== WHAT YOU SHOULD DO ==
All that is wanted is the exact lines from the first line of the data below through the line with "About (174, 98)", both ends included, with pictures omitted.

== INFORMATION GIVEN ==
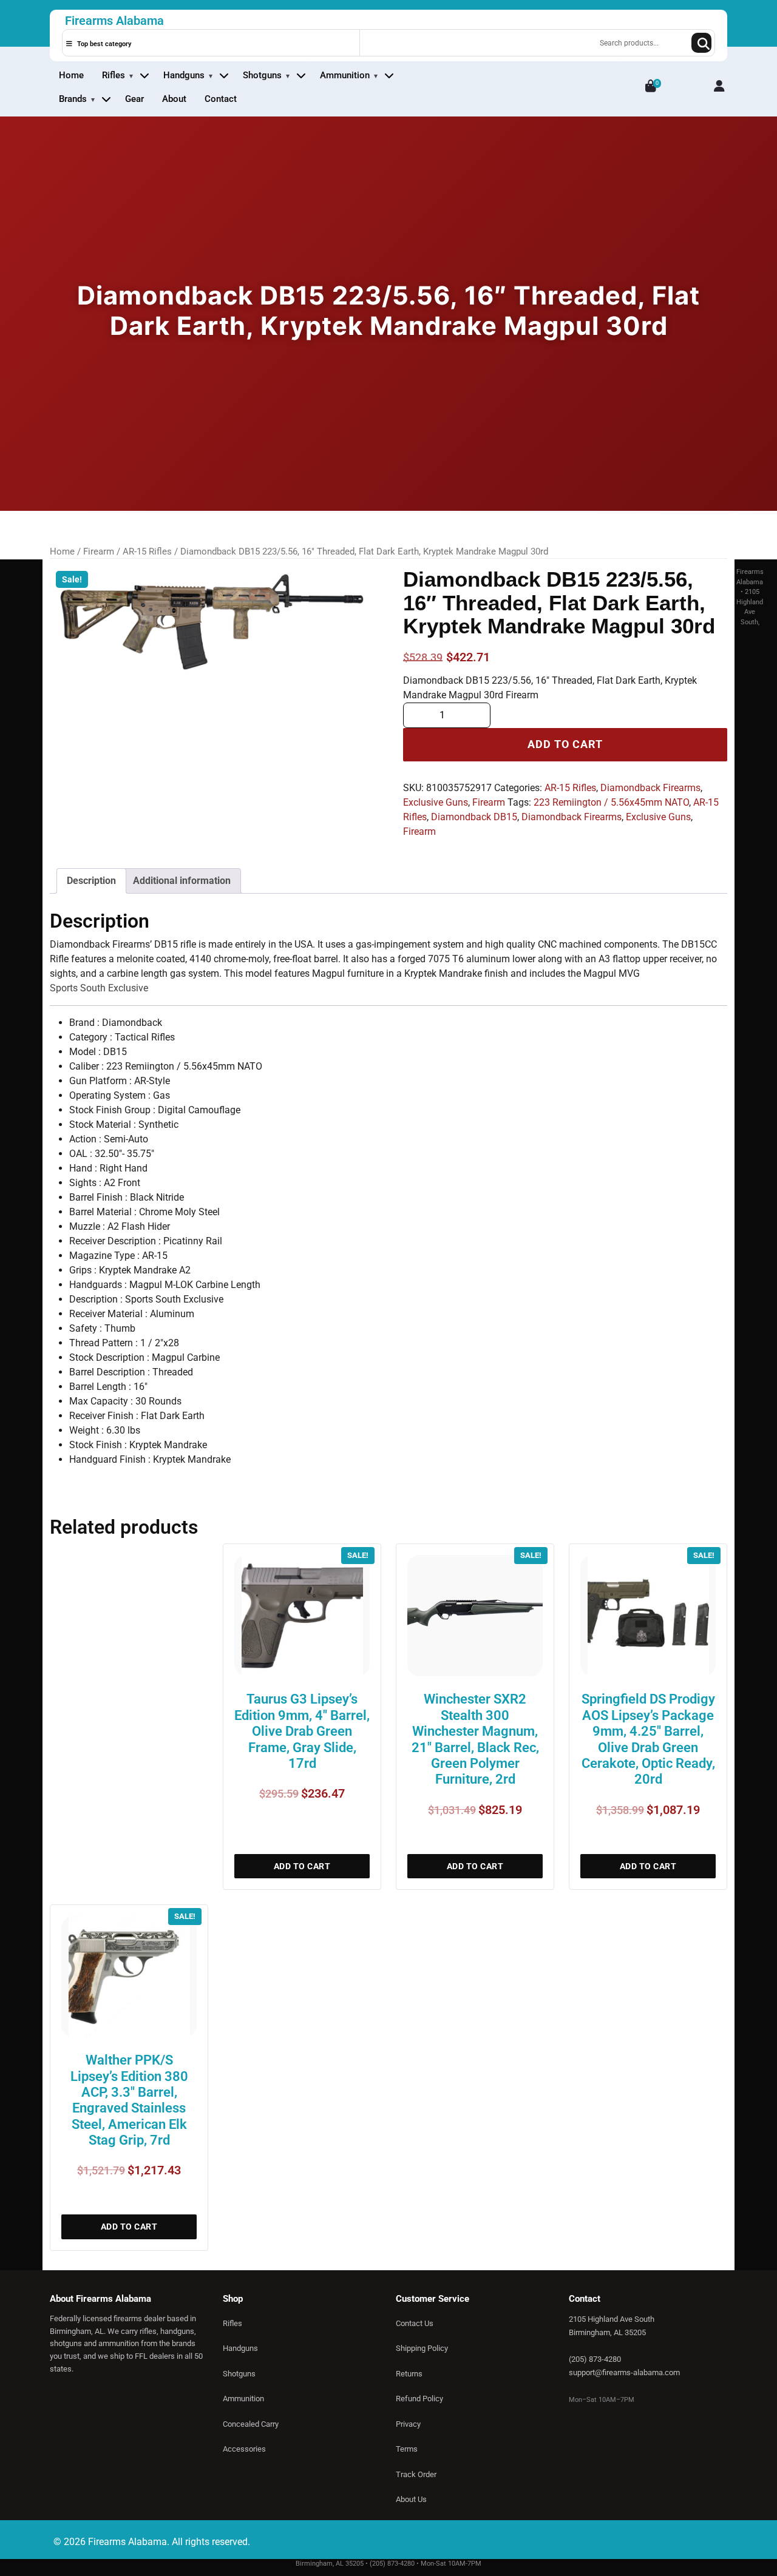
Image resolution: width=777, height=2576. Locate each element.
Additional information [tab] (182, 880)
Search (701, 43)
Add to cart (565, 744)
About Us (411, 2499)
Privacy (408, 2424)
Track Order (416, 2474)
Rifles (113, 75)
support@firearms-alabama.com (624, 2372)
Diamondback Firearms (650, 788)
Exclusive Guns (435, 802)
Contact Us (414, 2323)
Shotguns (262, 75)
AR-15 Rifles (147, 551)
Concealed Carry (251, 2424)
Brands (73, 98)
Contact (221, 98)
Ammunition (345, 75)
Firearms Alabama (114, 20)
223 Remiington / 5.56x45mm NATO (611, 802)
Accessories (244, 2448)
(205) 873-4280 (595, 2359)
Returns (409, 2373)
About (174, 98)
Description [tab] (91, 880)
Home (71, 75)
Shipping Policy (422, 2348)
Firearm (98, 551)
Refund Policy (419, 2398)
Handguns (184, 75)
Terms (407, 2448)
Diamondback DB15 (474, 817)
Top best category (103, 44)
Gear (134, 98)
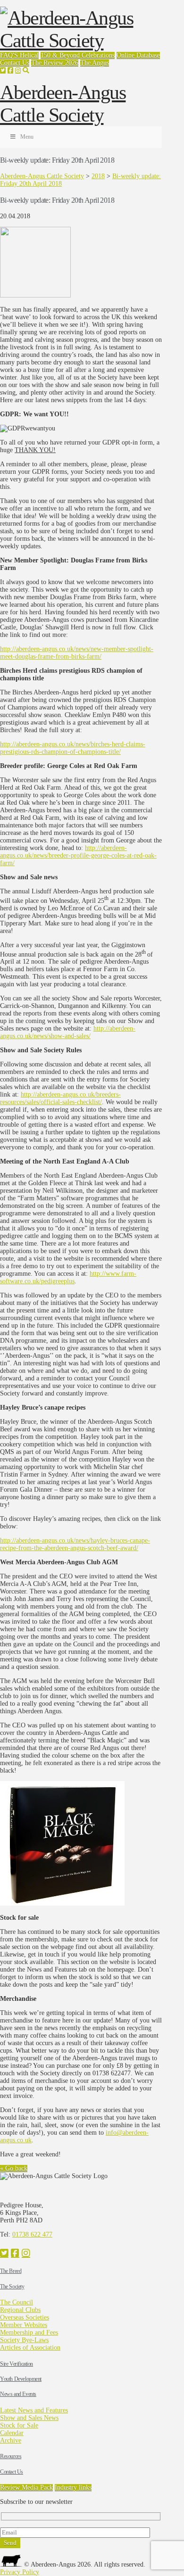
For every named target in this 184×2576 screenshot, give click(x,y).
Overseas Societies (24, 2317)
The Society (12, 2287)
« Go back (13, 2168)
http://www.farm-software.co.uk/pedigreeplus (68, 1277)
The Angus (94, 62)
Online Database (138, 55)
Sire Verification (16, 2364)
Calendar (12, 2432)
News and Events (18, 2394)
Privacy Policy (19, 2572)
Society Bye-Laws (24, 2340)
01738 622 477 (32, 2234)
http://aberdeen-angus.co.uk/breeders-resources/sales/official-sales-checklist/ (60, 1098)
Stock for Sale (19, 2425)
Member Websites (23, 2324)
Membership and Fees (29, 2332)
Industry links (73, 2487)
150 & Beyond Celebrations (78, 55)
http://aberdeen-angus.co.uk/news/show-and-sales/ (67, 1032)
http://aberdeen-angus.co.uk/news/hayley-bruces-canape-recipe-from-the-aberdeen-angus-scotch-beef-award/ (75, 1544)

== TASK OUTPUT ==
Image resolution: width=777, height=2576. Locate each element.
Additional information [tab] (182, 880)
Search (701, 43)
Add to cart (565, 744)
About Us (411, 2499)
Privacy (408, 2424)
Track Order (416, 2474)
Rifles (113, 75)
support@firearms-alabama.com (624, 2372)
Diamondback Firearms (650, 788)
Exclusive Guns (435, 802)
Contact Us (414, 2323)
Shotguns (262, 75)
AR-15 Rifles (147, 551)
Concealed Carry (251, 2424)
Brands (73, 98)
Contact (221, 98)
Ammunition (345, 75)
Firearms Alabama (114, 20)
223 Remiington / 5.56x45mm NATO (611, 802)
Accessories (244, 2448)
(205) 873-4280 (595, 2359)
Returns (409, 2373)
About (174, 98)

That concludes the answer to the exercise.